What is required:
Among the records below, how many lines contain the word "computer"? The answer is a single number.

Records supplied:
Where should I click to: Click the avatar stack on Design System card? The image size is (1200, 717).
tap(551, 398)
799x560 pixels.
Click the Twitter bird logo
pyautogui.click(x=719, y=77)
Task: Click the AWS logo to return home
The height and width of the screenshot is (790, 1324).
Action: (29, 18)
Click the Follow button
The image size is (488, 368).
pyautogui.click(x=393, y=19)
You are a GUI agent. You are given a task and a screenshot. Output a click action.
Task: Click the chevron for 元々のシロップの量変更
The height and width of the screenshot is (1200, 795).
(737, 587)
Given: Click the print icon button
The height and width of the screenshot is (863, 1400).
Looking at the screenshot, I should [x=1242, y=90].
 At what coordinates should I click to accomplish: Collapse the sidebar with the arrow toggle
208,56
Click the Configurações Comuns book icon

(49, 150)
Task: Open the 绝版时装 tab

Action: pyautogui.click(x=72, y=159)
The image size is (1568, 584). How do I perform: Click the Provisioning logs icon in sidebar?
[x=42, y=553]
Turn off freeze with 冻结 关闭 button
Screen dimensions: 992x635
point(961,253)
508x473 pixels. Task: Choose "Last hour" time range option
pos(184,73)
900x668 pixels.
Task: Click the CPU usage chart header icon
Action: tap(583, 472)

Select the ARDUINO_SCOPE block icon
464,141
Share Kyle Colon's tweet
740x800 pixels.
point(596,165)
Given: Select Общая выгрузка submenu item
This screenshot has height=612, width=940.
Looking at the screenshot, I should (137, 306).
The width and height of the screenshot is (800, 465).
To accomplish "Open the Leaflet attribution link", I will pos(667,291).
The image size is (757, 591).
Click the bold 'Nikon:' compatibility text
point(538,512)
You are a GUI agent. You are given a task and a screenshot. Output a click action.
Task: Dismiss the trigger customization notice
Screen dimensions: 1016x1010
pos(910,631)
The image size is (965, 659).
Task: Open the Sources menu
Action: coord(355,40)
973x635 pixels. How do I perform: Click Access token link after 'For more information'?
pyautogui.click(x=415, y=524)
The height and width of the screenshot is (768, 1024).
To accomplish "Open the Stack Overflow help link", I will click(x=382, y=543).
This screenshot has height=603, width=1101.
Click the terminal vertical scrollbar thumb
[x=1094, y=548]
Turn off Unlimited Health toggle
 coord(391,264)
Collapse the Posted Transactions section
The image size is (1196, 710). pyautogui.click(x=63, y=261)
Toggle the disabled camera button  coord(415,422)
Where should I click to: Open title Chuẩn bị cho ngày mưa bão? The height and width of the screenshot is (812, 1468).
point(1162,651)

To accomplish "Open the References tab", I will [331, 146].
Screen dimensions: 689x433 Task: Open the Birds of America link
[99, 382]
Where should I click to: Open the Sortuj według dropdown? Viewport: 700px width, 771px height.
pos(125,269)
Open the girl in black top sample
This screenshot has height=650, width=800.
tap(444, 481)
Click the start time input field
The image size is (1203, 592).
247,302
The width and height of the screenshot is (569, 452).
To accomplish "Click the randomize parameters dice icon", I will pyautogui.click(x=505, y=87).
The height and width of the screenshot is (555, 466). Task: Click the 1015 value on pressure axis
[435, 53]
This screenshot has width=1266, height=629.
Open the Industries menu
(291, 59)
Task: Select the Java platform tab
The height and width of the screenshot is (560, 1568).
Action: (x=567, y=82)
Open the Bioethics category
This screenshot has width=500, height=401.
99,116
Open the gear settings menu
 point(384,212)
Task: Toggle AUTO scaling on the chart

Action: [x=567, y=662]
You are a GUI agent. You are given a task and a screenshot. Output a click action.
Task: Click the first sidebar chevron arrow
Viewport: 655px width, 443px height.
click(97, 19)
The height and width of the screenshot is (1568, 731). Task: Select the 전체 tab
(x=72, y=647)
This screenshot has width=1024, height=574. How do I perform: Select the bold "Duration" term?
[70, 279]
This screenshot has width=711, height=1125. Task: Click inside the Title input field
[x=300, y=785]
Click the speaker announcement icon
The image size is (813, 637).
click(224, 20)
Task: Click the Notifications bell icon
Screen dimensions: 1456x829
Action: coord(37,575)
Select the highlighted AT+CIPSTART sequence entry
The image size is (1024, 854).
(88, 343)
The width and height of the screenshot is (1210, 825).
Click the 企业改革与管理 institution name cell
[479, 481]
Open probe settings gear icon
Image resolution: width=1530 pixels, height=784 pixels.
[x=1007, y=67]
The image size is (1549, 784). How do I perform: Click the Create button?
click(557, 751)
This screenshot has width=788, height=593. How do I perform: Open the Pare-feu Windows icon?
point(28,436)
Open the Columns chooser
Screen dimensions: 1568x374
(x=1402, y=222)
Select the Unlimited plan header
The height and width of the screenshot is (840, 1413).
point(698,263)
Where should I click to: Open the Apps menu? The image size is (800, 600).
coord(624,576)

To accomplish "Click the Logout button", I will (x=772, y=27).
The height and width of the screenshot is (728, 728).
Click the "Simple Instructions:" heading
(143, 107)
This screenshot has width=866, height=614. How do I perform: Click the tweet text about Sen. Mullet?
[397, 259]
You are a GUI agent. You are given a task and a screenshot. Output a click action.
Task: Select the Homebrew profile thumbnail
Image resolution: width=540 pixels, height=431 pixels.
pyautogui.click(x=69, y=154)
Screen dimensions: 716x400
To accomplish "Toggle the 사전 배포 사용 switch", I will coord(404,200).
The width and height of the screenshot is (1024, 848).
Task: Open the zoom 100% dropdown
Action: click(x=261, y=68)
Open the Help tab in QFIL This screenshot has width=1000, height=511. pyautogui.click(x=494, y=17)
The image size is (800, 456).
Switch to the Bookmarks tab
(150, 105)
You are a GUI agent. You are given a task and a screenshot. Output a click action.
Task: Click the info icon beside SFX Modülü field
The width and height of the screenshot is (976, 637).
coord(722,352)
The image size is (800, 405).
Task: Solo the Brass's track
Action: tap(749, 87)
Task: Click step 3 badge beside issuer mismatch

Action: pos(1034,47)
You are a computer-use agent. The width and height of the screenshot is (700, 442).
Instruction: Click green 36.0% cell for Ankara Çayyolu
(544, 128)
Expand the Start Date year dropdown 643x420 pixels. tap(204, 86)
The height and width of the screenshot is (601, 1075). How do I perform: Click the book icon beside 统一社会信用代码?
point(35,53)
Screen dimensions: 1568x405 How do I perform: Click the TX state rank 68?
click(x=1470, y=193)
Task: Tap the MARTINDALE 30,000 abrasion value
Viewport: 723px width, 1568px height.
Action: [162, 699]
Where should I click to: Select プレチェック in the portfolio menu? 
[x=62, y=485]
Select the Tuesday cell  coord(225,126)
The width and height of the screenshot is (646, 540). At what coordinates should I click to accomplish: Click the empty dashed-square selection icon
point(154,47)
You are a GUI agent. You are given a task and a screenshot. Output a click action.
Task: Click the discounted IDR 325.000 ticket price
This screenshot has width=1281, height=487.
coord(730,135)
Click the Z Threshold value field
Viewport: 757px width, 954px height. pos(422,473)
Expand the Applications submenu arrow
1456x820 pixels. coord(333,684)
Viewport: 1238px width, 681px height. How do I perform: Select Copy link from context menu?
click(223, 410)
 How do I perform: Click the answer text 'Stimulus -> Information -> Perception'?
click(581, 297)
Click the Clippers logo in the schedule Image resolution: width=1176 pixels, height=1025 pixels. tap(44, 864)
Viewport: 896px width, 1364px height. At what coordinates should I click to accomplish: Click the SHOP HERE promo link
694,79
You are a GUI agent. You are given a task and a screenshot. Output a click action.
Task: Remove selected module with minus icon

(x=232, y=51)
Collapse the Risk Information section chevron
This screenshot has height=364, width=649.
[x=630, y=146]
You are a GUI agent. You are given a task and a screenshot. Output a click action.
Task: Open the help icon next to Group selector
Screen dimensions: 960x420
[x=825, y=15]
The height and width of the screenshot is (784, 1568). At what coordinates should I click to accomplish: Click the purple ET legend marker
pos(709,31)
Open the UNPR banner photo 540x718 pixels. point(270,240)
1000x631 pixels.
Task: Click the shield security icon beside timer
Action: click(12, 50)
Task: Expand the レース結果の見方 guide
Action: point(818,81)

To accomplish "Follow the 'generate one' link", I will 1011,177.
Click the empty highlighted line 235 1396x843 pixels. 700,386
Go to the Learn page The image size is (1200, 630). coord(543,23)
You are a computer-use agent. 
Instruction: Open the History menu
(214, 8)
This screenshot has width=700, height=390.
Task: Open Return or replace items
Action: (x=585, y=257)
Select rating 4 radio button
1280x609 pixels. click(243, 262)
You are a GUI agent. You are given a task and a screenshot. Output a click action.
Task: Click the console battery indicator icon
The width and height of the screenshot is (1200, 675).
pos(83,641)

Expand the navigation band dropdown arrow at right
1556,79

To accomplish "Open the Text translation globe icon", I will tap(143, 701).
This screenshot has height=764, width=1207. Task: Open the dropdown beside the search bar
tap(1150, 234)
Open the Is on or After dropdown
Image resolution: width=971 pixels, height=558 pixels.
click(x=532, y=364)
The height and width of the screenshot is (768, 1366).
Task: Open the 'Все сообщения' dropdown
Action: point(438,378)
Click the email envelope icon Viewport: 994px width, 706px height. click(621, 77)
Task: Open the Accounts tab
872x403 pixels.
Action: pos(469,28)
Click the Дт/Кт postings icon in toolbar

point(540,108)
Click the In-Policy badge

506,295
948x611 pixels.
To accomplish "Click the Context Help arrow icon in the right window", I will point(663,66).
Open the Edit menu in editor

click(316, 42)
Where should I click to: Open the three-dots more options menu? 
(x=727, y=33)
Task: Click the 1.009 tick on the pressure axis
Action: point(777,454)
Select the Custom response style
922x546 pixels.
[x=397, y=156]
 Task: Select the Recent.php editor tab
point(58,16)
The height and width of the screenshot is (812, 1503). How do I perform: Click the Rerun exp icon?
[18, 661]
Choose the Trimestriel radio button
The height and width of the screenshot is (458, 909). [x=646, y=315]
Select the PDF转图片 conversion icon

Response box:
2